On 11/27/2016 02:51 AM, Alan W. Irwin wrote:
>
> P.S.  This further comment assumes that generating a python3 binding
> is fairly trivial, i.e., nothing much more than using the -py3 option
> to swig. If your experiments confirm that assumption holds, then I
> suggest you should define a CMake option called PLPLOT_USE_PYTHON3. If
> the user sets that to ON, the build system generates and uses a
> python3 binding (using, e.g., that -py3 option to swig), and if OFF it
> generates and uses a python2 binding (which we will likely want to
> support indefinitely in any case).  With that either/or organization
> between the two cases, the names of the modules we build will be
> identical in the two cases, and the examples should just work
> regardless of whether the binding is python2 or python3 (assuming you
> can convert the syntax of the examples so that they work both with
> python-2.7 and python-3.0).

The bindings that swig generates are compatible with Python3 as well as 
Python2 without the -py3 flag, so unless it turns out that we absolutely 
need it I'm not going to use it. I also have no plans to add a special 
PLPLOT_USE_PYTHON3 option. I'm reasonable confident we can be agnostic 
here and it will not matter if the Python bindings are built in a 
Python2 environment and run in a Python3 environment or vice-versa.

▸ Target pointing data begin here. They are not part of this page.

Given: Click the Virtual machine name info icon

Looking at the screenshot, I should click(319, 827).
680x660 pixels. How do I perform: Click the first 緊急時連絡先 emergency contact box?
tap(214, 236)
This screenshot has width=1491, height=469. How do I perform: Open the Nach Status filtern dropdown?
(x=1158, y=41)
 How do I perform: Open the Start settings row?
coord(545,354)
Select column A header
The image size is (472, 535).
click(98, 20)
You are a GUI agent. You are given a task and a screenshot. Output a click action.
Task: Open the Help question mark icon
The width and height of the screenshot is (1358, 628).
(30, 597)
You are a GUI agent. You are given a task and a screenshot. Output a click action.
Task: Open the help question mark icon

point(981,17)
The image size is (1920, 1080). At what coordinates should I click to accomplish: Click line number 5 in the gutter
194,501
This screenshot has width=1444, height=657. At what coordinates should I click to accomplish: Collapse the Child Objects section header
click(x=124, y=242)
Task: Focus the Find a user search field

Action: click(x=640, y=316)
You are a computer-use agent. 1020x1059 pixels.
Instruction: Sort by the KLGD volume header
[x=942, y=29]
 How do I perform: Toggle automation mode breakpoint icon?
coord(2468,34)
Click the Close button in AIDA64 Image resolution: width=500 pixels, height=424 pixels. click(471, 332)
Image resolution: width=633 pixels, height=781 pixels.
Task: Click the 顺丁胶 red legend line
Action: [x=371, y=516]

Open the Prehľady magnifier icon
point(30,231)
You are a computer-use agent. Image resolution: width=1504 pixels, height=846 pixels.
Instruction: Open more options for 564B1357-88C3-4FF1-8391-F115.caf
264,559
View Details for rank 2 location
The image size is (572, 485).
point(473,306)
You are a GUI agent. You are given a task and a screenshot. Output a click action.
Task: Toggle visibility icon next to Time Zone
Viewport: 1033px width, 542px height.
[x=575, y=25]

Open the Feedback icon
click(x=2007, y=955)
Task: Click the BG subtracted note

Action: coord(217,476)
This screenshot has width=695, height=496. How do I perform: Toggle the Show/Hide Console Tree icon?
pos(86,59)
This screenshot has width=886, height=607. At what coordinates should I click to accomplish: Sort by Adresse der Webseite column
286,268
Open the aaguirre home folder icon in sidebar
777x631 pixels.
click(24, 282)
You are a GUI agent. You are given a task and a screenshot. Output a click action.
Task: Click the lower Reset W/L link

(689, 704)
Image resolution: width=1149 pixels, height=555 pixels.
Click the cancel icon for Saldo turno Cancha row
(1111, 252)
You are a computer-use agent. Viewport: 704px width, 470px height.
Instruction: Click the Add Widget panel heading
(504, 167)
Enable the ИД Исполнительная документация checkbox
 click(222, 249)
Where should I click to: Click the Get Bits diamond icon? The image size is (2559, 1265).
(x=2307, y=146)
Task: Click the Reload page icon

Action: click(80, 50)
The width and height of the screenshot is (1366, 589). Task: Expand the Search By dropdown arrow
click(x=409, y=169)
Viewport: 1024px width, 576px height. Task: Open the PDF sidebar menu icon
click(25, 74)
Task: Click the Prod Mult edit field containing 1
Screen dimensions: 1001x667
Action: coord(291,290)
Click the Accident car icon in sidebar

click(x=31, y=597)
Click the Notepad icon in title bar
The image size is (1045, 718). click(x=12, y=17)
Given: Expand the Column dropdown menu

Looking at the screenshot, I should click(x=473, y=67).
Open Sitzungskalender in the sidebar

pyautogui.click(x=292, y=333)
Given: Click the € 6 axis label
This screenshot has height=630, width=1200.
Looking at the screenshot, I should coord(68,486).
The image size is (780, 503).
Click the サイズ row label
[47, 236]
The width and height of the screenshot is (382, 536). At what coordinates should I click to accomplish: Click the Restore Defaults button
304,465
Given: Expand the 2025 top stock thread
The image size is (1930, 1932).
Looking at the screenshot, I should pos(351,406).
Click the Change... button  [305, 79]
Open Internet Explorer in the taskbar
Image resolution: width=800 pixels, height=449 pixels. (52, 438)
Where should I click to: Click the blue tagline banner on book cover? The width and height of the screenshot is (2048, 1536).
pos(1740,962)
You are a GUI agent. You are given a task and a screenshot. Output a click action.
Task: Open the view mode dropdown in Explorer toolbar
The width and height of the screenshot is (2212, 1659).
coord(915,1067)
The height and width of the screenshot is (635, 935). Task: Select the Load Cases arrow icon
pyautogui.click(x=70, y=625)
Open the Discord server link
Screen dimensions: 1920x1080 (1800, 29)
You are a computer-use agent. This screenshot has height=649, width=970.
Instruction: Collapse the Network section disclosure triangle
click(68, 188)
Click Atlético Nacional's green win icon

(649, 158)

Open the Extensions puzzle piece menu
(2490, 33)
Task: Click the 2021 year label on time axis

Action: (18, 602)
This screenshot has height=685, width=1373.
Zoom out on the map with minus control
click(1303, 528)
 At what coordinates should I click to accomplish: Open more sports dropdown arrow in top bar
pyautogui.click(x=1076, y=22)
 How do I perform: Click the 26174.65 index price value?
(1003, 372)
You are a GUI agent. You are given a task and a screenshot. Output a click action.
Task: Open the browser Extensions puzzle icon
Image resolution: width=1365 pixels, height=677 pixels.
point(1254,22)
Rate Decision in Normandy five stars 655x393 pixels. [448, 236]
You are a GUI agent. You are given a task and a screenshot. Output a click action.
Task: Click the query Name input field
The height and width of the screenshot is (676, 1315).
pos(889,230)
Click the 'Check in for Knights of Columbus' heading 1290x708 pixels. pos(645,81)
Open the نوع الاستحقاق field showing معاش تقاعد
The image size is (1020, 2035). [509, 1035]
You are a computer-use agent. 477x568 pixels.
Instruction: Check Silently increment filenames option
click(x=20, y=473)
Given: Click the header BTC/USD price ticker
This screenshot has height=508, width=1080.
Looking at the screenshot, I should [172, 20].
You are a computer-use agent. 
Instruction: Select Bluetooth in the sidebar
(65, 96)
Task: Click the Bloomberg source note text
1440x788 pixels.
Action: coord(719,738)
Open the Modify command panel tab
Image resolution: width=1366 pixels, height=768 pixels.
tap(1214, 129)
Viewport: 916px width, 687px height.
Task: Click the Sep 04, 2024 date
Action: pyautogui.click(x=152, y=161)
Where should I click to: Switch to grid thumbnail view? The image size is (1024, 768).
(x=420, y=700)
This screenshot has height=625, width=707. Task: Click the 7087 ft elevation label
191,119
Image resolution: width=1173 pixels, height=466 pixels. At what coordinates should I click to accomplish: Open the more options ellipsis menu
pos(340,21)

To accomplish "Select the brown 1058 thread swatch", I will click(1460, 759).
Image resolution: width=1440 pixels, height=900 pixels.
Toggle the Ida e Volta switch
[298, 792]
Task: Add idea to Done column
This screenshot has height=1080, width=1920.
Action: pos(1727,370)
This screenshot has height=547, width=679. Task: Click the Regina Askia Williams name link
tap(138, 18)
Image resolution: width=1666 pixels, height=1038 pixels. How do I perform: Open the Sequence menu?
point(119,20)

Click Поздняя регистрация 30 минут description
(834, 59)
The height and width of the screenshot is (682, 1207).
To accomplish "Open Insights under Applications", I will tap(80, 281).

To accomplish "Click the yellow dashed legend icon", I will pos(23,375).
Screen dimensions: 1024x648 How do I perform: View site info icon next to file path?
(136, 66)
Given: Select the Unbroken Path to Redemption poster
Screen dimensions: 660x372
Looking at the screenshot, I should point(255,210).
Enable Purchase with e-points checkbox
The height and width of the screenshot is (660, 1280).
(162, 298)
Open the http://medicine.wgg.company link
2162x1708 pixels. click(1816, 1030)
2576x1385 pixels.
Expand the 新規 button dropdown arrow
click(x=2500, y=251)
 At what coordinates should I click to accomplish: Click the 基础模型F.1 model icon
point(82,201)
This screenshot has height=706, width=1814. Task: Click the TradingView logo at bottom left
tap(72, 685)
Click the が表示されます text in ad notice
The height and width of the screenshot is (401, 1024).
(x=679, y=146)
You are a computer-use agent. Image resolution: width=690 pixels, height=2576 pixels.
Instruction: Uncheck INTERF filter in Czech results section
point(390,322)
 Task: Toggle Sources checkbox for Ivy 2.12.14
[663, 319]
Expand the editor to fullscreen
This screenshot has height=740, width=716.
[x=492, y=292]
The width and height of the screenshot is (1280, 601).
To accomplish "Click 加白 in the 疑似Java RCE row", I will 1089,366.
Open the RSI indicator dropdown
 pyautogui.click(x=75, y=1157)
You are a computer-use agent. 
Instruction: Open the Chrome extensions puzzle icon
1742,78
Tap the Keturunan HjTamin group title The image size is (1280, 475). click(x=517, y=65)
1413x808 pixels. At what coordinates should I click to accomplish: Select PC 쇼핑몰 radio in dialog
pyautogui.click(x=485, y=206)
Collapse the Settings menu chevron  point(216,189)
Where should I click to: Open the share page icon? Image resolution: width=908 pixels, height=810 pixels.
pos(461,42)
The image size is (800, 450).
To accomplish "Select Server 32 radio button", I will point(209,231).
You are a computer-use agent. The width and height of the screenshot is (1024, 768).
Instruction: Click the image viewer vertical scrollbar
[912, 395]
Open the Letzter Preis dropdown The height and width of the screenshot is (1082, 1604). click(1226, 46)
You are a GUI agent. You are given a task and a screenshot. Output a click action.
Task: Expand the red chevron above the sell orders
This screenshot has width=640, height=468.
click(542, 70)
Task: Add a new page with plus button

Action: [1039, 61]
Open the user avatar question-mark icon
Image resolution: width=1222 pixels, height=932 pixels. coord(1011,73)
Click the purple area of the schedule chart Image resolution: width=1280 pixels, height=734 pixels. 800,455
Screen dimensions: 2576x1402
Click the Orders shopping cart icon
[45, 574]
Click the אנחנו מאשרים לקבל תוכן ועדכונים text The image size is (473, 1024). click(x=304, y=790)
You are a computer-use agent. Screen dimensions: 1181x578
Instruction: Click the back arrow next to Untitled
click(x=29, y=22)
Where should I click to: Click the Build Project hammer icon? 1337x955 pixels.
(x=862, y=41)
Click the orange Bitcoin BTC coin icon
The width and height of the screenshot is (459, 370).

I would appreciate thoughts on:

(1) In Python2 imp.find_module('_plplotc', ..) will find the shared 
library _plplotcmodule.so, but this fails in Python3. I'm not sure why 
we chose to have a file name that was different from the module name, 
but swig is not generating the right calls for imp.find_module() and 
imp.load_module() to work with this convention in Python3. For the time 
being I have just been editing the generated plplotc.py file by hand to 
fix this. However, unless there is some reason why the C library needs 
to be named _plplotcmodule.so I would like to change its name to 
_plplotc.so, or alternatively change the module name to _plplotcmodule. 
It looks like we are already doing this on windows, the C library is 
called _plplotc.pyd and not _plplotcmodule.pyd.

(2) What is the command line to run a python example in the build tree 
outside of ctest? Some of the examples are failing and debugging would 
be a lot easier if I could run them by hand. Among other annoyances, 
ctest eats any print() output breaking my preferred approach to debugging.